Listen up. I spent more time locked up in police cells as a youth than most on here. I spent time in a detention centre where just looking the wrong way at a screw earnt you a good kicking. I've done porridge and seen it all in my 52 years. One thing I did learn is you can't beat the system. As for voting, labour everytime since 79. It's a shitty world out there, so learn to live with it and look after number one.

are you norman stanley fletcher?
 
How many parents do you know are happy to see their kids start their working lifes some 40k in debt?

'peaceful' never stopped anyone in their tracks, students have protersted peacefully over fees etc for the past 20 years, and lost/been ignored every time.

but they weren't, were they, so it's irrelevant.

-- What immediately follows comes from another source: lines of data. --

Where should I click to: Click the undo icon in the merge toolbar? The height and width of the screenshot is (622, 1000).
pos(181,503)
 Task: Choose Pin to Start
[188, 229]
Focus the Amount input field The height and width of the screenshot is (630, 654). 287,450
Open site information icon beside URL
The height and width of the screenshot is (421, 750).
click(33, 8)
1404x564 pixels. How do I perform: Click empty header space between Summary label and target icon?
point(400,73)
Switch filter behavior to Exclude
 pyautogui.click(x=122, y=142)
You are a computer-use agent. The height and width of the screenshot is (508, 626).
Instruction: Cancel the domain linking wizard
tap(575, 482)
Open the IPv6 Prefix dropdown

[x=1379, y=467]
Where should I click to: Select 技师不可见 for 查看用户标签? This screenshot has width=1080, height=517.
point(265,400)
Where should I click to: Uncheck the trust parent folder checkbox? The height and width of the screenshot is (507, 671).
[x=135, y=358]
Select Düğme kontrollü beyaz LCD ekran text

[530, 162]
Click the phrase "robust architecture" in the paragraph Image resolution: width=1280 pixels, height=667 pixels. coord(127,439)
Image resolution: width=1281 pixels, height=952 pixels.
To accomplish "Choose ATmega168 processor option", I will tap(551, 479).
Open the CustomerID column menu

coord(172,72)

to repeat, the only people it will alienate are the people least likely to be on their side anyway, and whose help is least useful - your new-found bourgeois tory chums in the south

It makes it much harder for anti-fee politicans make the case if they start to get assoicated with militancy.
 
I guess they pay VAT on Rizzla and Cider, not that you'd catch me smoking or drinking, both pursuits of the feckless with which I'll have no truck.

I hope for the sake of my unpricipled and dishonest party, that the trouble yesterday will have hurt the student's case.

If they expect other people to pay for their education they need to argue the net benefit to society is worth paying for it out of general education; rather like NUS NEC member James Haywood does:

in capitulating to the idea that education is a private good, it’s actually helping the process of privatisation because with a separate tax we’re suggesting that education isn’t a public service that we should all pay for out of the taxes we pay normally​

For a long time they have allowed the debate to be framed in terms of individual benefit from education in terms of salary. Whilst the debate stays framed in those arguments they will lose.

Scenes of kids with odd haircuts waving Iphones about and smashing up buildings will not do them any good. I am feeing every one of my sixty three years of age as I type this.;)

Just thought I'd edit your post to include the bits you obviously missed out due to some oversight, or typo, or lack of time, or inability to tell the truth.